Churros are smaller than the usually larger white or black-faced meat sheep and easier to handle, he said. They yield about 50-60 pounds of meat.

"You can put (the packaged meat) in the top part of your freezer and have room for a jug of ice cream," he said.

Consumers have to get on a list by mid-September. Slaughtering and packaging takes place in October at a local slaughterhouse. When he raises chickens, customers need to get on the list by March. He prefers that organic meat lovers contact him by e-mail at: sales@bullheadranch.com.

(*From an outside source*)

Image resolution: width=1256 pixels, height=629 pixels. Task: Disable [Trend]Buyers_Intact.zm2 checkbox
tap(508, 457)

Although he skipped raising meat goats and frying chickens this year, he plans to have them back next season. Because of U. S. Department of Agriculture regulations he can't sell butchered chickens. He can sell live chickens, and once they change hands, then he or the new owner can butcher them, he said.

"Nothing tastes like meat raised on a farm. (Chicken meat) is more dense than store-bought chicken, possibly because it isn't puffed up with water," he said.

The yolks of the laying chickens "are a gorgeous orange color," he said. "They are meaty eggs. "

Buckley allows his chickens to roam the pasture, even scratching for bugs in his garden after harvest. His animals are moved around in four sections of his pasture as part of their organic feeding.

"People enjoy knowing what goes into the critters and that's what send them to me," he said.

Clifford, who just started raising organic meat chickens to go along with her egg business, says store-bought versions, usually shipped in from out of state, are expensive, which leads to people looking for locally grown products.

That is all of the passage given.